* **Requirement**:
Render this sentence from the Partition interview below into Spanish: "He was one of the millions displaced by the Partition in 1947, when the British divided the subcontinent into India and Pakistan."

FullSizeRender-3T.D. Chawla is 98 years old. Yes, two years short of a century. He has experienced some of the great historical events of the past years : the British Raj, the Partition of the Indian sub-continent, the World wars. Not as a mere spectator, watching the caravan of history pass by, but as someone who has lived it, been caught up in its dusty wake. He was one of the millions displaced by the Partition in 1947, when the British divided the subcontinent into India and Pakistan. India Home talked to him recently.

On his experiences during Partition

I lived in Pakistan, in the Punjab side and we were all kicked out. People lived in villages, then the Partition happened and people were on their own. We had to leave. We left everything and thank god our life was saved. I went to the district office and I met the District Commissioner and said, “I’d like to stay in Pakistan.” Everyone wants to stay in their own home’s even if it’s a hut.

The District Commissioner said, “I can’t guarantee your life. Look here,” he said. He pointed to man with torn clothes.  “This man, he was the magistrate of Jullunder.”

There was no choice. So I told him I wanted to be evacuated with my family.

We were in a camp at the border (between India and Pakistan). At midnight, they came and said, you have to leave for India.

You cannot imagine so many women were kidnapped, so many men were butchered. Thousands of people lost their lives. I came to India on the goods train. So many of my friends were butchered. People killed their own ladies. So many sad stories.

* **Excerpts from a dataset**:

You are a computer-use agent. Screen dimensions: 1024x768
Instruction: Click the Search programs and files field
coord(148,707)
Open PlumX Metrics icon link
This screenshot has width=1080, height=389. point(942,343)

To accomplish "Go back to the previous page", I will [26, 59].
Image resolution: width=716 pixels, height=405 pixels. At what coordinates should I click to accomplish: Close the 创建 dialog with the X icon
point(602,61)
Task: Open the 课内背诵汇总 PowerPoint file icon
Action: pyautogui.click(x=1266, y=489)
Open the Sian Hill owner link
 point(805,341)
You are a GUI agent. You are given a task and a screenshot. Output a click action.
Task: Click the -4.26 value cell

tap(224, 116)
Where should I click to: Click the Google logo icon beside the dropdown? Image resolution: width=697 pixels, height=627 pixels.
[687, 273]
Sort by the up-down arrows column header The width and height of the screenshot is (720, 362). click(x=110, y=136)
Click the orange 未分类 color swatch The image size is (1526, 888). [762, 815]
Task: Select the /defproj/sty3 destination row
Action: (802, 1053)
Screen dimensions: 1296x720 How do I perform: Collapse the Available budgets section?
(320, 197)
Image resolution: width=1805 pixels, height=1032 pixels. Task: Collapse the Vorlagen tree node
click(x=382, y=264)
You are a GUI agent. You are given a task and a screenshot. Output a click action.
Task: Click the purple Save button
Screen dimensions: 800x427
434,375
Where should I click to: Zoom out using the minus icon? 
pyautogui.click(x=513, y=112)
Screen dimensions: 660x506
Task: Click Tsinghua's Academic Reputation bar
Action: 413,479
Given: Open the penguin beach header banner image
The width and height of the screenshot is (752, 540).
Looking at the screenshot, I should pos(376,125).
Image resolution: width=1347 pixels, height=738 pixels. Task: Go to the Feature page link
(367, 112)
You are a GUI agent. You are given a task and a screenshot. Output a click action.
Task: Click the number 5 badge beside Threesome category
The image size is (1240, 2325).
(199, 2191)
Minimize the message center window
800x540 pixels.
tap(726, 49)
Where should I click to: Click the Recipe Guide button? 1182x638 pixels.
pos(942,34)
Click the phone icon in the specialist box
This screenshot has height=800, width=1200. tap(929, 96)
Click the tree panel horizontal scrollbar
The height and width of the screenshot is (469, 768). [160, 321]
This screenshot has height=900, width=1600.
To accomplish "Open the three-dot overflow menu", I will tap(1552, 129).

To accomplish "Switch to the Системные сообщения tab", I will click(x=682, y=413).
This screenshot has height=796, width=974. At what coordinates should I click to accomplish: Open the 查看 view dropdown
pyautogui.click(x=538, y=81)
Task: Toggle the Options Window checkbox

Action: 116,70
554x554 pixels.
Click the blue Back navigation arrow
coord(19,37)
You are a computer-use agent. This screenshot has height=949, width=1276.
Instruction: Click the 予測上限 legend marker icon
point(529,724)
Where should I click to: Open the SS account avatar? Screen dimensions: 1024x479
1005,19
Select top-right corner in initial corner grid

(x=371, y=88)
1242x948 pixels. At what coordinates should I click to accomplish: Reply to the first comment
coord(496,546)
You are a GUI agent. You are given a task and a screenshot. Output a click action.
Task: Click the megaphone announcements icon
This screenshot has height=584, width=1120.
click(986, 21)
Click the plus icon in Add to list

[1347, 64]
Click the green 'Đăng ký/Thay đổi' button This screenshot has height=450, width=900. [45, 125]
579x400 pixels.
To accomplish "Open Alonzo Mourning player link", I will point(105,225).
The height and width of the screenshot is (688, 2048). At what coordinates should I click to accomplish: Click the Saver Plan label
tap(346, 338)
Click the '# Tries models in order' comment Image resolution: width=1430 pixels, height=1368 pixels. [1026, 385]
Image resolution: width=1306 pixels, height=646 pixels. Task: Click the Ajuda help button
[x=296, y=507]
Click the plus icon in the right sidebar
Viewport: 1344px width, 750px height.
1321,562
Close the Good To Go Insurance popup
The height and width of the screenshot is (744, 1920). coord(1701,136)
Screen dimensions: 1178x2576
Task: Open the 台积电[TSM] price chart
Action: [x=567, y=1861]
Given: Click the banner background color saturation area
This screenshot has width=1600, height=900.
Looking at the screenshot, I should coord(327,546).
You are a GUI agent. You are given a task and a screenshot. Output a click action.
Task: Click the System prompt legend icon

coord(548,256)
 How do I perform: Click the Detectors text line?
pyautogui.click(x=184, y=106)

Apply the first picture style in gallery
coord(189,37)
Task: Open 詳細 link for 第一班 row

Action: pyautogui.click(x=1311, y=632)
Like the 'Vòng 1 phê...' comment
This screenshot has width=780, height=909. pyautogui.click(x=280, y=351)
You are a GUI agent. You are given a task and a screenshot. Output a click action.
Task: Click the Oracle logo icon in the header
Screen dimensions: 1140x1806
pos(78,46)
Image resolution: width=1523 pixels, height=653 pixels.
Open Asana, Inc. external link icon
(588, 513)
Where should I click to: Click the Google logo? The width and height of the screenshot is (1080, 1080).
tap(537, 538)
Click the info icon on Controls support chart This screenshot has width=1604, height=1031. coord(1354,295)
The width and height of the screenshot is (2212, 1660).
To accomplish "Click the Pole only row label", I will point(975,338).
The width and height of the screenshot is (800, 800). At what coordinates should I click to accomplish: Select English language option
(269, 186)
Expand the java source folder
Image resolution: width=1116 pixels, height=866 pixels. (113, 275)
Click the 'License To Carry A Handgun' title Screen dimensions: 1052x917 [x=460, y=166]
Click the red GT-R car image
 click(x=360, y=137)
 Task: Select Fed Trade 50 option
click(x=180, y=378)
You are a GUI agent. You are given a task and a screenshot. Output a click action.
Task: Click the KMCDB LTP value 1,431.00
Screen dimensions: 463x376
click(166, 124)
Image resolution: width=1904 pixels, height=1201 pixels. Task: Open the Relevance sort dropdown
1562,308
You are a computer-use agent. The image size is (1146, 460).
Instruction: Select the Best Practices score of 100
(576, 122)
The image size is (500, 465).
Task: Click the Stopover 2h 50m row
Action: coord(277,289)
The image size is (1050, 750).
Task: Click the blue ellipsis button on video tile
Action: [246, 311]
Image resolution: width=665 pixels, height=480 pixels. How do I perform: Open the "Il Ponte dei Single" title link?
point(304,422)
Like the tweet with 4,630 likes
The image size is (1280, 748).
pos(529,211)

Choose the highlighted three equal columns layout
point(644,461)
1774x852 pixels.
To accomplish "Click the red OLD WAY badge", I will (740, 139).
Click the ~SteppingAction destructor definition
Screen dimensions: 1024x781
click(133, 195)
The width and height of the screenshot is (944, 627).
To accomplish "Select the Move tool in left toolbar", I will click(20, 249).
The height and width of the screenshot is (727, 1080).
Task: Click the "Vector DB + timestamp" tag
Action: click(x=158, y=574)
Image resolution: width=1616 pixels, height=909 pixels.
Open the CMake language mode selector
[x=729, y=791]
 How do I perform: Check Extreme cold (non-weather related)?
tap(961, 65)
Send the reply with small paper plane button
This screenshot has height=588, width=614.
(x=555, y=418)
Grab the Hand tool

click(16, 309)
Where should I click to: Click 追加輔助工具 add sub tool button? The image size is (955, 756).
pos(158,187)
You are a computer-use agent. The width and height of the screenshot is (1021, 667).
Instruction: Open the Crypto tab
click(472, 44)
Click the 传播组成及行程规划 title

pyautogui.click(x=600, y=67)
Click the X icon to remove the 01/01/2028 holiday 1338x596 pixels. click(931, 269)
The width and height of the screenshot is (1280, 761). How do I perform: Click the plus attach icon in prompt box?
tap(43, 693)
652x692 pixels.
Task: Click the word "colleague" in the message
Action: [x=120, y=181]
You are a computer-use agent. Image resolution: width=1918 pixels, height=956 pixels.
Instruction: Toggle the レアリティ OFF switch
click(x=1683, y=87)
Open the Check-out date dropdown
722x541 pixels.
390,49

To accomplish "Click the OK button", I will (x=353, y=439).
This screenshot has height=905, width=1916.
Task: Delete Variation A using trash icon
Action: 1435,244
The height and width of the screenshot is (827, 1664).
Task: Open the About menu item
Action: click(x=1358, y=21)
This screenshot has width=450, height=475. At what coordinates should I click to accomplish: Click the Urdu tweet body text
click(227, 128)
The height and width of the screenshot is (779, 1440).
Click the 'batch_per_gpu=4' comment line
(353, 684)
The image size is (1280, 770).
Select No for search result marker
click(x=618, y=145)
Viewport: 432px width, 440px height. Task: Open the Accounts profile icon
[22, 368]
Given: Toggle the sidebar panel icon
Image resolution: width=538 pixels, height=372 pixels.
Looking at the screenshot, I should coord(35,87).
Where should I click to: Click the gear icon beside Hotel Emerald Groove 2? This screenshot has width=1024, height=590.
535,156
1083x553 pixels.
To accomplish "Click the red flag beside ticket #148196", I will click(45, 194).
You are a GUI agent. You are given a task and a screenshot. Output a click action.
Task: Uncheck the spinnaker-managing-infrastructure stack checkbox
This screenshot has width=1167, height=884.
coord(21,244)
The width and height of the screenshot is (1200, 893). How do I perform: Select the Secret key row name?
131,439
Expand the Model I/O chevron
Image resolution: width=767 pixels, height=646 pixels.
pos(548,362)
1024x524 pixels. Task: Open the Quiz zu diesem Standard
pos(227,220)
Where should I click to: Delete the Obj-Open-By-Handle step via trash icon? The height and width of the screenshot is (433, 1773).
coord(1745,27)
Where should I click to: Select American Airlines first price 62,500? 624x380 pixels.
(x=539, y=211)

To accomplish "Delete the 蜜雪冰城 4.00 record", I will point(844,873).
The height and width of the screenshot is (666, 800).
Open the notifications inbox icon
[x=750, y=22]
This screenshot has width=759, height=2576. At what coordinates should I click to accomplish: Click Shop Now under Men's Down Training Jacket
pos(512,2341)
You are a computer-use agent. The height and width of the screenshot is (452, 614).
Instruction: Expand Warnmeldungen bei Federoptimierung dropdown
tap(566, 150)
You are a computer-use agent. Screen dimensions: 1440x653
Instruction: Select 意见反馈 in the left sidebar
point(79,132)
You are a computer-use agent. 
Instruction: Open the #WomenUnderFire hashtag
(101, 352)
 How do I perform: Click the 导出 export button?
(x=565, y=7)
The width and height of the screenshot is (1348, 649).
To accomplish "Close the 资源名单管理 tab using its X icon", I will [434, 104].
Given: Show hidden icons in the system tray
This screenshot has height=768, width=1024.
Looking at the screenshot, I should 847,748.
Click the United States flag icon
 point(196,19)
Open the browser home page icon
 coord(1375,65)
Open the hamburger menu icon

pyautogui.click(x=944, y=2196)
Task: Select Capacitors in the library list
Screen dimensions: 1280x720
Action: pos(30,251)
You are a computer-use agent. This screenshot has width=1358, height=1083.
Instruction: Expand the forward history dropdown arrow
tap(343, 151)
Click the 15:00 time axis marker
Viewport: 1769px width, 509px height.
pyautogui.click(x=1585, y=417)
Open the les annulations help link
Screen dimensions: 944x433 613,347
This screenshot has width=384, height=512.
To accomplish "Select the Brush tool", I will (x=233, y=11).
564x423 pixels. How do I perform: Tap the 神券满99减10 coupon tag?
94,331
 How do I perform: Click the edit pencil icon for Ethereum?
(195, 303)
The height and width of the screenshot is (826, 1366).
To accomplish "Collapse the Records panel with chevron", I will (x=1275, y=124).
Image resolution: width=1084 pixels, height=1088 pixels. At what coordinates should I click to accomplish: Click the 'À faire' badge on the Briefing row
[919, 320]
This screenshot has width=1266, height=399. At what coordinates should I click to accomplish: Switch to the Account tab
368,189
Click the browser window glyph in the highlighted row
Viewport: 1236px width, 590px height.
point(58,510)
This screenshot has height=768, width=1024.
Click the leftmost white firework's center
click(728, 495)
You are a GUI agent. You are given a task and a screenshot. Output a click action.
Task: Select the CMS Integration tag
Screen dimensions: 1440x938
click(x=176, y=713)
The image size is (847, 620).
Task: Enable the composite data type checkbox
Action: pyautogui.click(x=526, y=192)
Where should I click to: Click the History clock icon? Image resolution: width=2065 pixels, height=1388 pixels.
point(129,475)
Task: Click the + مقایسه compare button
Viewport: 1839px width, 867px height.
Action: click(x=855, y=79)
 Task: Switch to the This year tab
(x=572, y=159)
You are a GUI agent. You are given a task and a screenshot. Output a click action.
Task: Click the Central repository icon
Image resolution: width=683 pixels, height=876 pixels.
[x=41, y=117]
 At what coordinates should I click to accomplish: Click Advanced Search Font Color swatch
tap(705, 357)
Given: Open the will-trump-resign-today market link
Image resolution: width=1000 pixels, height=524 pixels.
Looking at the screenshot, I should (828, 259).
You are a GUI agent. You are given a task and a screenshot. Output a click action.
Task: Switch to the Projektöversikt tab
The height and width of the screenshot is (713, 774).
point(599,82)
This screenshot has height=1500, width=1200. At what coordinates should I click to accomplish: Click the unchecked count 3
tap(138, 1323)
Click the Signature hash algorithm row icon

* **Your solution**:
Fue uno de los millones de desplazados por la Partición en 1947, cuando los británicos dividieron el subcontinente en India y Pakistán.